Zoo Hunters

Now the chances of me ever joining P.E.T.A.  are about as good as a snowball’s chance in hell, but even I think it takes a special kind of stupid to break into a zoo and kill a rhino.

It happened in France.

Apparently, poachers broke into the zoo and shot a white rhino in the head 3 times. Then they proceeded  to hack off his horns with a chainsaw. According to yahoo news, 5 members of the staff were on the grounds at the time. There are also security cameras, although conveniently enough not where the rhinos are housed. I have a sneaking suspicion that there is way more to this story than a couple of morons with a rifle and a chainsaw, but we will see where it leads. Maybe I am just suspicious by nature but it seems to me that somebody would have heard the shots and/or chainsaw. Either way deciding to poach in a zoo is extreme. Of course the motive was MONEY and people after money do all kinds of things that border on (and cross over to)  C-R-A-Z-Y-L-A-N-D.

Don’t get your panties in a twist, hunters. If you want to get up at 4 AM and freeze your butt of in a tree stand while covered in deer pee, you have at it. As long as you plan on eating the meat, I say go for it. The benefit for me is that is lessens my chance of hitting Bambi with my car.

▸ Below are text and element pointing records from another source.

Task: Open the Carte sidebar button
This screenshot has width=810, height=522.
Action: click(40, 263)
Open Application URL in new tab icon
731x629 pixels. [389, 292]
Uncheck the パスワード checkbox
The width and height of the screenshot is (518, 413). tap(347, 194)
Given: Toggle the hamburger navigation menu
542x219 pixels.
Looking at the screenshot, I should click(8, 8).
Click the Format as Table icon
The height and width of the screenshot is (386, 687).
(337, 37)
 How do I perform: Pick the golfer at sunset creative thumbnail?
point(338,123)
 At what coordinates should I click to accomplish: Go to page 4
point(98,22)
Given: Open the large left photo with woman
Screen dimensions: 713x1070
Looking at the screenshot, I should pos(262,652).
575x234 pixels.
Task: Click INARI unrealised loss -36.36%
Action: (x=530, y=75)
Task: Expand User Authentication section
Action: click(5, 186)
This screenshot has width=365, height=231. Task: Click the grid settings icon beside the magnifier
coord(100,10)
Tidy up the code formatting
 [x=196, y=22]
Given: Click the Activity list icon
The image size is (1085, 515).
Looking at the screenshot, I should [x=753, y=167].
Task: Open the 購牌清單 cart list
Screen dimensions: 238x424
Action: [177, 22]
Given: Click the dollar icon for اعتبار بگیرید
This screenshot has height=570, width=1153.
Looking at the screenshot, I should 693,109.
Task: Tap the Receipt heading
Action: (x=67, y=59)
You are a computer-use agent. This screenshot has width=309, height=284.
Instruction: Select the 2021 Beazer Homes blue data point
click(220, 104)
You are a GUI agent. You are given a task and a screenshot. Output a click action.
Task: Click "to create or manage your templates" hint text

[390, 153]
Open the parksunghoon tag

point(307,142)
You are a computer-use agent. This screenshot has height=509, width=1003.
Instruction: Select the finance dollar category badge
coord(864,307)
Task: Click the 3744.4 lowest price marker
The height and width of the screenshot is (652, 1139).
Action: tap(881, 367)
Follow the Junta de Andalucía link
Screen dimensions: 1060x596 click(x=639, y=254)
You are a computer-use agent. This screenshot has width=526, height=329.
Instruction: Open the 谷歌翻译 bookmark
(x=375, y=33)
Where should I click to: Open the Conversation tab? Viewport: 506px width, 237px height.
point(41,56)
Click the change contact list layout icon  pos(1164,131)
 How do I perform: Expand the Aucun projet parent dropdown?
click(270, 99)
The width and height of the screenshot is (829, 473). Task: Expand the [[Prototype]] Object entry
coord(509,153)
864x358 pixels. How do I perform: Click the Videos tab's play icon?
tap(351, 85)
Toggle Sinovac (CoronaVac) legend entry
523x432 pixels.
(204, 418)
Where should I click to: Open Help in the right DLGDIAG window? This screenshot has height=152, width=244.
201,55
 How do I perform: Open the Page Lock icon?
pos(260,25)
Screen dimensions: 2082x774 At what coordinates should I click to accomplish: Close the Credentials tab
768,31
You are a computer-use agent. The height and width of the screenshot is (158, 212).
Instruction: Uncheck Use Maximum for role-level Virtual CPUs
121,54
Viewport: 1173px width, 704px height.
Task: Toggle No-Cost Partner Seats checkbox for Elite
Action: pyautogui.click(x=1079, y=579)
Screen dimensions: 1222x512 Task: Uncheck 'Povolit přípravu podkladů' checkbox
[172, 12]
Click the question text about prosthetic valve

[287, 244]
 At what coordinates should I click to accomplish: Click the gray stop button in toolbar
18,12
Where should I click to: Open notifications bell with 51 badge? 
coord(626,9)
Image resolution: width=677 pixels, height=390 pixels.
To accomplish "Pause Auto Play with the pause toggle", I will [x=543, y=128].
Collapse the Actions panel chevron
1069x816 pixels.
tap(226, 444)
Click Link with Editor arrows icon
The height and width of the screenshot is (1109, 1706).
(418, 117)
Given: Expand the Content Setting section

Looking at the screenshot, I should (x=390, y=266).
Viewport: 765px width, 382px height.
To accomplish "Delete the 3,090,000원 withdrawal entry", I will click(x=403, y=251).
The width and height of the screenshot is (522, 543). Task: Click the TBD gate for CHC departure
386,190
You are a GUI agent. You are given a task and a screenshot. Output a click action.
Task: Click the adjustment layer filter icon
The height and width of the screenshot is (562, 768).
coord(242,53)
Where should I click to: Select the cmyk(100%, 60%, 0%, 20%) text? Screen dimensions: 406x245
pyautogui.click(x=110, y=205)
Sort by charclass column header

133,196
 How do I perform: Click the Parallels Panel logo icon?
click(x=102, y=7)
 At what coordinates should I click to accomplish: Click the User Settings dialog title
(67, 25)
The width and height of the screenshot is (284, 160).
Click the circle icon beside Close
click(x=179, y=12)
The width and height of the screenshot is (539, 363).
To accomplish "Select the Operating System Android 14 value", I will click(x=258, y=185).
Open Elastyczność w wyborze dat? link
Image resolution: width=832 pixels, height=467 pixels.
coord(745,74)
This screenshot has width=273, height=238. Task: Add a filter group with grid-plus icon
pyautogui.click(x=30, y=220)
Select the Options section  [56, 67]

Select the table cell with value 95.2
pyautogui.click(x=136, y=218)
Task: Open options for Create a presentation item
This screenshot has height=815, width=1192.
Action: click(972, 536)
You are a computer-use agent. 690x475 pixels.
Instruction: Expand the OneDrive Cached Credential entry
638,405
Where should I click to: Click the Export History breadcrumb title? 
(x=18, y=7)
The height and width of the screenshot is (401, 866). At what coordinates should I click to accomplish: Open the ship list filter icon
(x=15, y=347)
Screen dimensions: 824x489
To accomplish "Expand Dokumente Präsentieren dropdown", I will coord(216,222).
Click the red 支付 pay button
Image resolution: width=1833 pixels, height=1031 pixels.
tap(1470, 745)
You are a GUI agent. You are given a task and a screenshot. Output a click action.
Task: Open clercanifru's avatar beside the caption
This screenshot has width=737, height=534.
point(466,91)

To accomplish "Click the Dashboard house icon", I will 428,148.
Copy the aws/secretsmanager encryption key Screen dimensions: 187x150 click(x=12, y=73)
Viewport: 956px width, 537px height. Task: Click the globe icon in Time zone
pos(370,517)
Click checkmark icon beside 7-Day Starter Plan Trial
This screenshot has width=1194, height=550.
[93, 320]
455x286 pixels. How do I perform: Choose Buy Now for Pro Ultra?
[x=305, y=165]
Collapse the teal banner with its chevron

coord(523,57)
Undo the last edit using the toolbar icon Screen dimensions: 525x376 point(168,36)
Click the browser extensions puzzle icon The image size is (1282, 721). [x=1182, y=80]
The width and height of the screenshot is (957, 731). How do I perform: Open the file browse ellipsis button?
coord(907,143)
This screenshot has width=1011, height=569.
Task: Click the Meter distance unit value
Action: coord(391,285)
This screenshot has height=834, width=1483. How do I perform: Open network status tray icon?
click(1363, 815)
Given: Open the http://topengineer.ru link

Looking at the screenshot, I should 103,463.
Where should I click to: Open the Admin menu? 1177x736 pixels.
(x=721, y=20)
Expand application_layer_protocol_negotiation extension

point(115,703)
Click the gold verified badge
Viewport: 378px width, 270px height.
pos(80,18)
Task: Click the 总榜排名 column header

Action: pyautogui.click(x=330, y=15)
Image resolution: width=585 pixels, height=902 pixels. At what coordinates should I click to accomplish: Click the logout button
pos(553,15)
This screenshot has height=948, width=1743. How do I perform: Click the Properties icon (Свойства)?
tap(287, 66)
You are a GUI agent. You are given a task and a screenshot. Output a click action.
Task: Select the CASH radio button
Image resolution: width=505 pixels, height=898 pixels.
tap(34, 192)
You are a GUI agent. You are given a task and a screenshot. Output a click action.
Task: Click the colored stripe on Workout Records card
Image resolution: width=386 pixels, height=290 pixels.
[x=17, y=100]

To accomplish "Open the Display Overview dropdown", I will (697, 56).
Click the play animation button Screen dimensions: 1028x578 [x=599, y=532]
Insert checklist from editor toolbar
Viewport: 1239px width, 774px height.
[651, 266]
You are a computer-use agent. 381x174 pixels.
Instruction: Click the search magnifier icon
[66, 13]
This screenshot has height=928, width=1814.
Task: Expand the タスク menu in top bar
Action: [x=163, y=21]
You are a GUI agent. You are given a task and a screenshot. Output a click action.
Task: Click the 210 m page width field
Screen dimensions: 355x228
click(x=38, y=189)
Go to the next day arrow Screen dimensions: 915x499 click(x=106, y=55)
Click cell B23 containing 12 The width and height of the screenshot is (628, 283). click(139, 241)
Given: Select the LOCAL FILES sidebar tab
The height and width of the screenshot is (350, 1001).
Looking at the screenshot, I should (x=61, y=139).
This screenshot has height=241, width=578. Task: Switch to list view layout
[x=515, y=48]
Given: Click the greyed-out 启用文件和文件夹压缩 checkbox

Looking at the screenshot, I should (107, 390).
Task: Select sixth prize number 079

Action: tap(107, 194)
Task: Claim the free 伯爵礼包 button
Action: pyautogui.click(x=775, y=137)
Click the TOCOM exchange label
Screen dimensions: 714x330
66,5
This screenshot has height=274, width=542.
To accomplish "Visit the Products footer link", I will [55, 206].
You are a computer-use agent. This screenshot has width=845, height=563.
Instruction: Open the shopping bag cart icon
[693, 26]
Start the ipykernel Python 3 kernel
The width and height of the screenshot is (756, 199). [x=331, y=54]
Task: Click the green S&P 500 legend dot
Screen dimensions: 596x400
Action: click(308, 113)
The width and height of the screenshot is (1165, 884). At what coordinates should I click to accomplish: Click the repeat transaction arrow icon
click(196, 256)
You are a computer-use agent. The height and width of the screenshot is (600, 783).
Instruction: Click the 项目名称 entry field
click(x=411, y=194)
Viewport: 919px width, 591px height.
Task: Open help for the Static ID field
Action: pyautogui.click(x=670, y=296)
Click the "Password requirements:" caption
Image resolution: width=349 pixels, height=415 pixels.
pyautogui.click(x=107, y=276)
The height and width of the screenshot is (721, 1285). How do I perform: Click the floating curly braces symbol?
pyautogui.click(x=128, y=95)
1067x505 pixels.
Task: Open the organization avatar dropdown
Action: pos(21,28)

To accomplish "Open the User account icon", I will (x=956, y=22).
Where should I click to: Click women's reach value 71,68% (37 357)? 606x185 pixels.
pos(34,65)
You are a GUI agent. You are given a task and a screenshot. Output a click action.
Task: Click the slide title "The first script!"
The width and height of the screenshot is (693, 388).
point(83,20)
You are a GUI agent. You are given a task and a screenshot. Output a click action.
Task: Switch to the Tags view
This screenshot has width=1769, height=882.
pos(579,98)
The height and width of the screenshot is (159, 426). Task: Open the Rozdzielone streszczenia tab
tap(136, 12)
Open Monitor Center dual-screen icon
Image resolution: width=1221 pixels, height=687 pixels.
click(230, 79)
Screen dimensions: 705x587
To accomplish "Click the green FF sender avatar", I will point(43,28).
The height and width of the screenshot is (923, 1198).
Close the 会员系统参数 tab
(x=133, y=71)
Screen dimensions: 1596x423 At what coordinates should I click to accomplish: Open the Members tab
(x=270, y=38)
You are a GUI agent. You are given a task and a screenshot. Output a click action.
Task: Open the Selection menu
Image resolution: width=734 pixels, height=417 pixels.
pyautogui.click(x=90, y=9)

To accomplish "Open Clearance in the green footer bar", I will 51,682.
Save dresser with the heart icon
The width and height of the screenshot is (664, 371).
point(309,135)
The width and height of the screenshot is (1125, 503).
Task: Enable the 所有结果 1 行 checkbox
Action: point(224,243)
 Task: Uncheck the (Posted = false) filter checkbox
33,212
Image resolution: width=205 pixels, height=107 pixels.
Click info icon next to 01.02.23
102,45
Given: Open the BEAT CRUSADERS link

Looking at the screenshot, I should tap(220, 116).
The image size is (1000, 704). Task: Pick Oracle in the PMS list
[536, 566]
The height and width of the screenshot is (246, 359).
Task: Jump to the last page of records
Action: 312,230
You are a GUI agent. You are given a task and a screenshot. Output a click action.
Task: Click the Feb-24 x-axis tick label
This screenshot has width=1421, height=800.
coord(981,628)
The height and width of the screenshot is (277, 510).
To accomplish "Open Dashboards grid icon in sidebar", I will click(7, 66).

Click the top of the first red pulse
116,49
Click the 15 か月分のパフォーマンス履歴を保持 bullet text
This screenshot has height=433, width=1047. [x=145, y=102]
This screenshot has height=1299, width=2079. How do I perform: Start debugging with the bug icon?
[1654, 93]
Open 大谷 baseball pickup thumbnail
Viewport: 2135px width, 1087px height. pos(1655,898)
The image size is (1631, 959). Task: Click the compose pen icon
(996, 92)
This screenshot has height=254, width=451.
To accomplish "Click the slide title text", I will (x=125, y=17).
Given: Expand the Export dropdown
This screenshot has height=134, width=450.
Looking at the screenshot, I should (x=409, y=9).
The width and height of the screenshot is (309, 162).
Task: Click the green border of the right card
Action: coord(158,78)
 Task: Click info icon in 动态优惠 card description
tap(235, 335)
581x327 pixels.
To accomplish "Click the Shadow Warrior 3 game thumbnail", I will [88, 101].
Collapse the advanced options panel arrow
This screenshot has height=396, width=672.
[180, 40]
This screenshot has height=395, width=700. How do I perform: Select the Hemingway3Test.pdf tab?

I think I will stick to fishing since it doesn’t require me to cover my clothes in animal byproducts. However, I don’t think I will go to the aquarium with my rod and reel. It just seems wrong somehow. Plus I don’t really think I would look awesome in an orange jumpsuit and chains. Additionally, even though I might enjoy a quiet, padded room for an hour or so staying indefinitely doesn’t sound all that appealing either.